### Instructions to follow
How might the article on exercise and aging hearts go on after its last listed point? Extend it from there.

### Supplied passage
Exercise Does Not Make Heart Grow Younger

Not as irrational as it seems, with some important elucidating points.

This is the way it is, "Health is a function of participation. Participation is a function of fitness. (tm)"

There is no direct one-to-one relationship between fitness and health.

This is despite the propaganda of the sick care, diet and fitness industries, the gurus and the rest of them.

It is best to be fit so you can enjoy your life more fully through greater participation.

At the very least you will have a better life.

Perhaps you will buy more time and it appears likely that you will decrease your chances of getting some pretty bad illnesses.

But the real goal of fitness, the true goal of fitness, the fitness goal to which the sick care industry and the diet/fitness guru predators cannot afford to admit, is a better life.

That is a much higher goal than all of sick care can ever and will ever achieve.

If you are going to do the fitness thing, i.e., manage your weight and the relative amounts of fat and lean in your body, then you have to do it smartly.
"Research shows that exercise:

- does not reverse ageing
- may make old hearts less stable
- could actually increase chances of arrhythmia (change in heartbeat)

### Dataset
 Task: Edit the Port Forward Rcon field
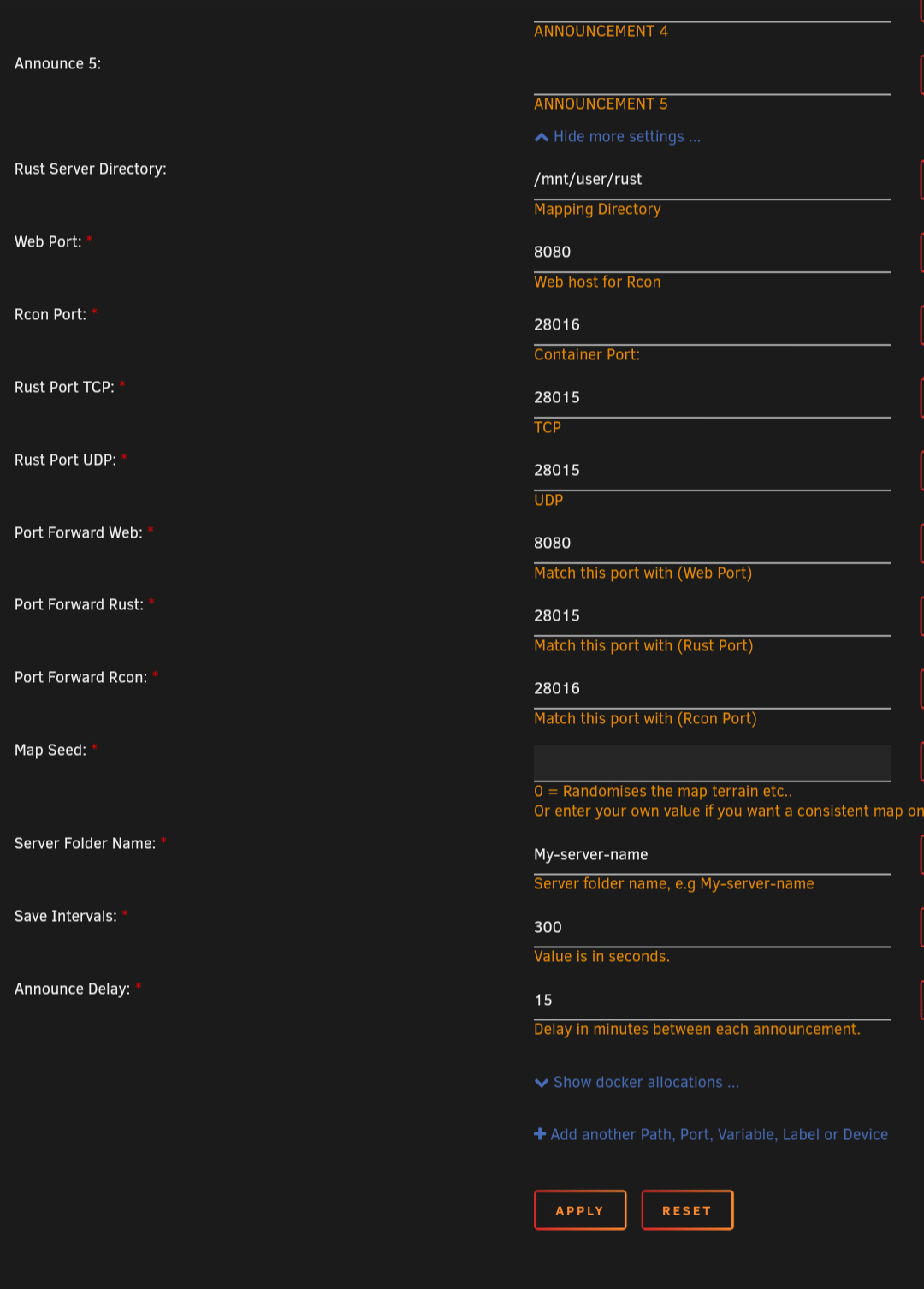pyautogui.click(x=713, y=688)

...

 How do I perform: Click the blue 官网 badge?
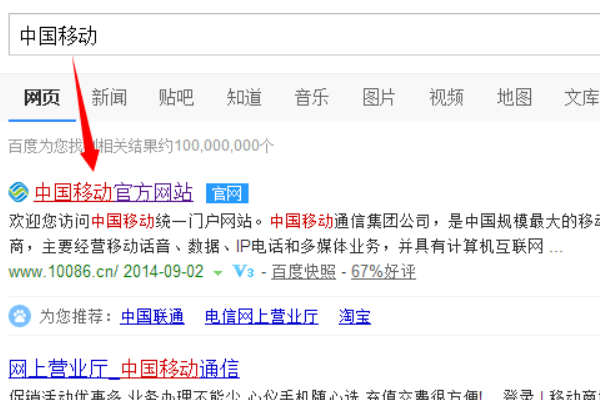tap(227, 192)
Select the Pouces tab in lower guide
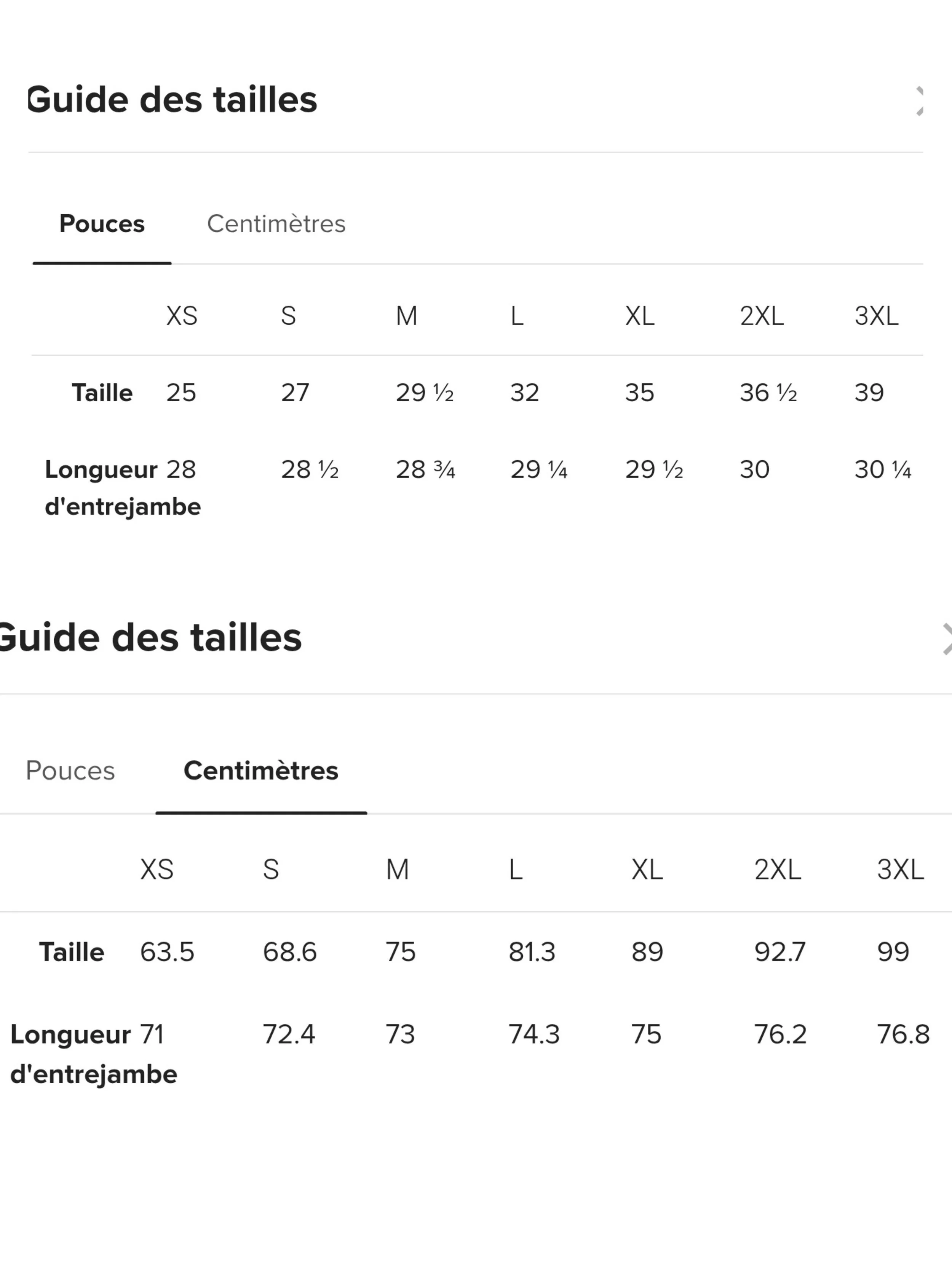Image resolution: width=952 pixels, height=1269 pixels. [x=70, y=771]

### Result of this task
- does bring protection against heart attacks, but this protection is gained and lost rapidly. "
so
" The summary messages from the work presented are therefore:

1. Don't expect exercise to make the old young again
2. Exercise in the elderly is not necessarily always good for the heart
3. It's never too late to start regular exercise since the heart rapidly adapts becoming indistinguishable in many measures from the heart of someone who has engaged in lifelong exercise
4. Exercise can protect against damage from a heart attack, but this protection is gained rapidly and lost rapidly."
Fitness allows you to make the most of what you have. Anything else is gravy.

Just be intelligent about how you do it.

And, oh yeah, eschew all the crap spouted by the anti-aging medicine nut cases (e.g., here and here) and the "longevity expert" pretenders (e.g., here).